## begin WORKING DATA

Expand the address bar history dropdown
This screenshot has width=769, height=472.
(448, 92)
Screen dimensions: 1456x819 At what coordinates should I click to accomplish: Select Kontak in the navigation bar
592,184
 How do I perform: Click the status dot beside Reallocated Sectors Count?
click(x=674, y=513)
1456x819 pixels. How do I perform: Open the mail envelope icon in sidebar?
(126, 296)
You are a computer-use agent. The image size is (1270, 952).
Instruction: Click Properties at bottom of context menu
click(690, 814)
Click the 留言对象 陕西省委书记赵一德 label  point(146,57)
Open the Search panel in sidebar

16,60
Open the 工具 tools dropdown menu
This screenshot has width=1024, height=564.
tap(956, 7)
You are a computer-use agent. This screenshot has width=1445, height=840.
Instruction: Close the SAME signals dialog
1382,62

## end WORKING DATA

**YOUR INSTRUCTIONS**
Please retype every row above without changing anything.

**OUTPUT OF THE TASK**
Expand the address bar history dropdown
This screenshot has width=769, height=472.
(448, 92)
Screen dimensions: 1456x819 At what coordinates should I click to accomplish: Select Kontak in the navigation bar
592,184
 How do I perform: Click the status dot beside Reallocated Sectors Count?
click(x=674, y=513)
1456x819 pixels. How do I perform: Open the mail envelope icon in sidebar?
(126, 296)
You are a computer-use agent. The image size is (1270, 952).
Instruction: Click Properties at bottom of context menu
click(690, 814)
Click the 留言对象 陕西省委书记赵一德 label  point(146,57)
Open the Search panel in sidebar

16,60
Open the 工具 tools dropdown menu
This screenshot has width=1024, height=564.
tap(956, 7)
You are a computer-use agent. This screenshot has width=1445, height=840.
Instruction: Close the SAME signals dialog
1382,62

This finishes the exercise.